In the present study, contracture was present in 14.3% of patients with sarcoglycanopathy; 2 patients had alpha sarcoglycanopathy, one patient had beta sarcoglycanopathy, and one patient had gamma sarcoglycanopathy. In Alavi et al.'s study, 84% of patients had scoliosis in the late stages of the disease (
26). Therefore, it seems that longer follow-ups are needed to observe the contracture.
Studies to offer new pharmacological methods considering biomarkers on various SGC mutations have shown that targeting sarcoglycan proteins and genes involved in dystrophy can be effective in reducing disease complications (
7,
33-
35). It is hoped that in the future, many problems of patients will be solved by offering new therapeutic solutions.
In the present study, SGCB and SGCA mutations were related to CPK levels. This finding has been confirmed in previous studies. Similar findings have shown that CPK changes in patients differ based on genetic mutations.

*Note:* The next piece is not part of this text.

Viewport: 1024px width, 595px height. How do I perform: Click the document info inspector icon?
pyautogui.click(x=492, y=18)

The parallel process of reduction in CPK values in the mutated SGCB gene has shown a decrease in muscle, respiratory, and cardiac function (
36). These findings indicate a possible genotype-phenotype correlation in this disease.
Based on the present findings, the level of CPK also showed a significant difference with types of mutations, as reported in other studies. In a study of patients with limb girdle muscular dystrophy type 2C, the average CPK was 10,300 (depending on the SGCG gene, it varied from 1,300 to 35,000 U/L) (
37). In addition, in another study, the average CPK was 1154 in SGCB and 9000 - 15000 U/L in LGMD 2D (
38,
39). An LGMD patient was evaluated with a CPK of 26,123 U/L. Neurodevelopmental disorders have been associated with a missense mutation in the LGMDR3 gene (
40). These findings show the difference in CPK levels in different mutations, which was confirmed in the present study.

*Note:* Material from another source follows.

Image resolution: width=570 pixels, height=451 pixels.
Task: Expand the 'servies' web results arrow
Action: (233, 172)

In general, physicians' failure to recognize the signs and symptoms of muscular dystrophy leads to unnecessary diagnostic measures. The study of the disease symptoms can be effective in recognizing and providing better therapeutic strategies.

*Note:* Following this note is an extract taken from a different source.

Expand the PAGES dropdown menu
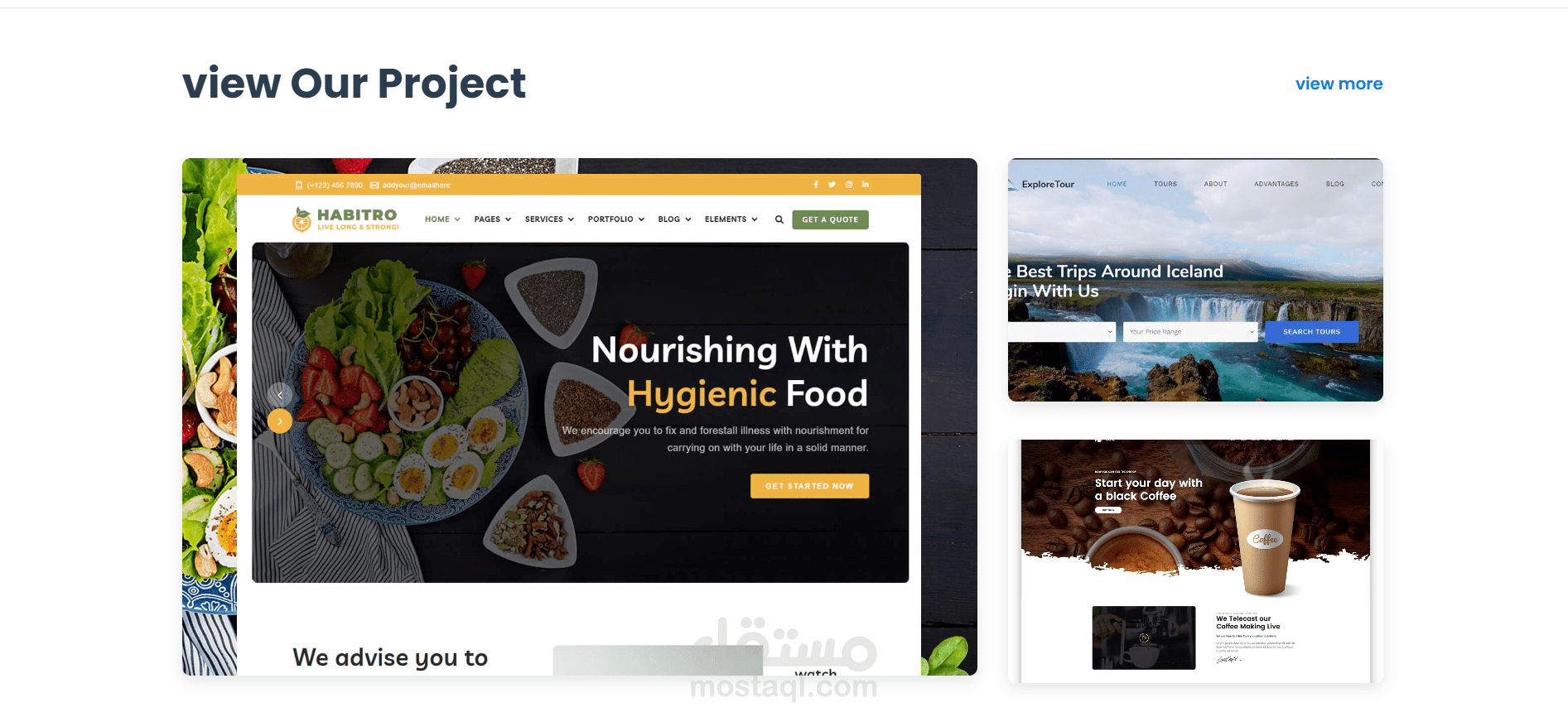 (493, 219)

One of the limitations is the lack of a patient registry system in the country, which causes no accurate information about diseases, including muscular dystrophy. If a national registry system is launched, most problems of the medical staff will be solved. Also, due to the fact that metabolic and genetic tests are not covered by insurance, performing these tests imposes heavy costs on parents. Health organizations in developing countries need to pay attention to this issue.
5.1. Conclusions
The prevalence of alpha and beta sarcoglycanopathy phenotypes in the study population showed that the severity of clinical involvement may be predicted by evaluating various mutations in the SGCB gene and the mentioned clinical symptoms.